• [Exercise objective]:
Set down the data below once more, precisely as it reads.

===

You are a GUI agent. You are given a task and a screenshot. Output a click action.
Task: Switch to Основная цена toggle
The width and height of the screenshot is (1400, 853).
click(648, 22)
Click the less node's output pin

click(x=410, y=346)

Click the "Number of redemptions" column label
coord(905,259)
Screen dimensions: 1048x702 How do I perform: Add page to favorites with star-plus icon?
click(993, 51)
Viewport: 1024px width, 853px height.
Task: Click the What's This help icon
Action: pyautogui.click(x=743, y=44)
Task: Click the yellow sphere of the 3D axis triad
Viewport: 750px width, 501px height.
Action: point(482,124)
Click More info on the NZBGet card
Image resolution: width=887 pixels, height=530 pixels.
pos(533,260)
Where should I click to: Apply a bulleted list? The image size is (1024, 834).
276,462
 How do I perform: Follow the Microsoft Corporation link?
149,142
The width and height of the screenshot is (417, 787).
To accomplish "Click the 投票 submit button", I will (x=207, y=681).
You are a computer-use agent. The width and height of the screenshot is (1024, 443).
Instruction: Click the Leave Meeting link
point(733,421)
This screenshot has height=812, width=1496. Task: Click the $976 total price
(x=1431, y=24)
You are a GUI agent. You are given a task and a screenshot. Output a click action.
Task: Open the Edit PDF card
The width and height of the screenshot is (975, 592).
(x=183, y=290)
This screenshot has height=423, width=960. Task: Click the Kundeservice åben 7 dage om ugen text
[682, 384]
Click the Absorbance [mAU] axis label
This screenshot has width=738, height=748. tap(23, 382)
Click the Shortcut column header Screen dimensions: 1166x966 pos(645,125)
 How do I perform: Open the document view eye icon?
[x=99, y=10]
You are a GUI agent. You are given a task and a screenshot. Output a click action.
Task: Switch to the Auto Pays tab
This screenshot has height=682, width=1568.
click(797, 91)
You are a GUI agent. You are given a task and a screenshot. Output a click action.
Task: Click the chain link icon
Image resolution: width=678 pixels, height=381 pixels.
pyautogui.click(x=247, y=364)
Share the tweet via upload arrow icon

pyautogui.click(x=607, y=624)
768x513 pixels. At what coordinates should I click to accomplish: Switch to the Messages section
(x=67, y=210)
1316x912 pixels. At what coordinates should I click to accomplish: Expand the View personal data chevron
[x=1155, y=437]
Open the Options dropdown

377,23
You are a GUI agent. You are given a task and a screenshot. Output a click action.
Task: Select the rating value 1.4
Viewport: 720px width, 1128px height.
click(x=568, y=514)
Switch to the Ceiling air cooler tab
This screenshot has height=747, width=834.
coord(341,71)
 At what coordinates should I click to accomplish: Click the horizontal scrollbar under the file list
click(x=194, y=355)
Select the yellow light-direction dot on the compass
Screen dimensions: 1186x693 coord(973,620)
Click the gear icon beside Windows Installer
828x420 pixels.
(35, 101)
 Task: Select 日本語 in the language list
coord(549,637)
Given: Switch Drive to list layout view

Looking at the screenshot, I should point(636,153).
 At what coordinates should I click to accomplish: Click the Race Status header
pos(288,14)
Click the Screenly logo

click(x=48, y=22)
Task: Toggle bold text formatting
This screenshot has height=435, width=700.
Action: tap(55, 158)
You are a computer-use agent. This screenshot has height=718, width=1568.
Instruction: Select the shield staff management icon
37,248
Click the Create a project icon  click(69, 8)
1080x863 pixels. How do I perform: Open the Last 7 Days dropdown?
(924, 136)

===

• [Finished task]:
You are a GUI agent. You are given a task and a screenshot. Output a click action.
Task: Switch to Основная цена toggle
The width and height of the screenshot is (1400, 853).
click(648, 22)
Click the less node's output pin

click(x=410, y=346)

Click the "Number of redemptions" column label
coord(905,259)
Screen dimensions: 1048x702 How do I perform: Add page to favorites with star-plus icon?
click(993, 51)
Viewport: 1024px width, 853px height.
Task: Click the What's This help icon
Action: pyautogui.click(x=743, y=44)
Task: Click the yellow sphere of the 3D axis triad
Viewport: 750px width, 501px height.
Action: point(482,124)
Click More info on the NZBGet card
Image resolution: width=887 pixels, height=530 pixels.
pos(533,260)
Where should I click to: Apply a bulleted list? The image size is (1024, 834).
276,462
 How do I perform: Follow the Microsoft Corporation link?
149,142
The width and height of the screenshot is (417, 787).
To accomplish "Click the 投票 submit button", I will (x=207, y=681).
You are a computer-use agent. The width and height of the screenshot is (1024, 443).
Instruction: Click the Leave Meeting link
point(733,421)
This screenshot has height=812, width=1496. Task: Click the $976 total price
(x=1431, y=24)
You are a GUI agent. You are given a task and a screenshot. Output a click action.
Task: Open the Edit PDF card
The width and height of the screenshot is (975, 592).
(x=183, y=290)
This screenshot has height=423, width=960. Task: Click the Kundeservice åben 7 dage om ugen text
[682, 384]
Click the Absorbance [mAU] axis label
This screenshot has width=738, height=748. tap(23, 382)
Click the Shortcut column header Screen dimensions: 1166x966 pos(645,125)
 How do I perform: Open the document view eye icon?
[x=99, y=10]
You are a GUI agent. You are given a task and a screenshot. Output a click action.
Task: Switch to the Auto Pays tab
This screenshot has height=682, width=1568.
click(797, 91)
You are a GUI agent. You are given a task and a screenshot. Output a click action.
Task: Click the chain link icon
Image resolution: width=678 pixels, height=381 pixels.
pyautogui.click(x=247, y=364)
Share the tweet via upload arrow icon

pyautogui.click(x=607, y=624)
768x513 pixels. At what coordinates should I click to accomplish: Switch to the Messages section
(x=67, y=210)
1316x912 pixels. At what coordinates should I click to accomplish: Expand the View personal data chevron
[x=1155, y=437]
Open the Options dropdown

377,23
You are a GUI agent. You are given a task and a screenshot. Output a click action.
Task: Select the rating value 1.4
Viewport: 720px width, 1128px height.
click(x=568, y=514)
Switch to the Ceiling air cooler tab
This screenshot has height=747, width=834.
coord(341,71)
 At what coordinates should I click to accomplish: Click the horizontal scrollbar under the file list
click(x=194, y=355)
Select the yellow light-direction dot on the compass
Screen dimensions: 1186x693 coord(973,620)
Click the gear icon beside Windows Installer
828x420 pixels.
(35, 101)
 Task: Select 日本語 in the language list
coord(549,637)
Given: Switch Drive to list layout view

Looking at the screenshot, I should point(636,153).
 At what coordinates should I click to accomplish: Click the Race Status header
pos(288,14)
Click the Screenly logo

click(x=48, y=22)
Task: Toggle bold text formatting
This screenshot has height=435, width=700.
Action: tap(55, 158)
You are a computer-use agent. This screenshot has height=718, width=1568.
Instruction: Select the shield staff management icon
37,248
Click the Create a project icon  click(69, 8)
1080x863 pixels. How do I perform: Open the Last 7 Days dropdown?
(924, 136)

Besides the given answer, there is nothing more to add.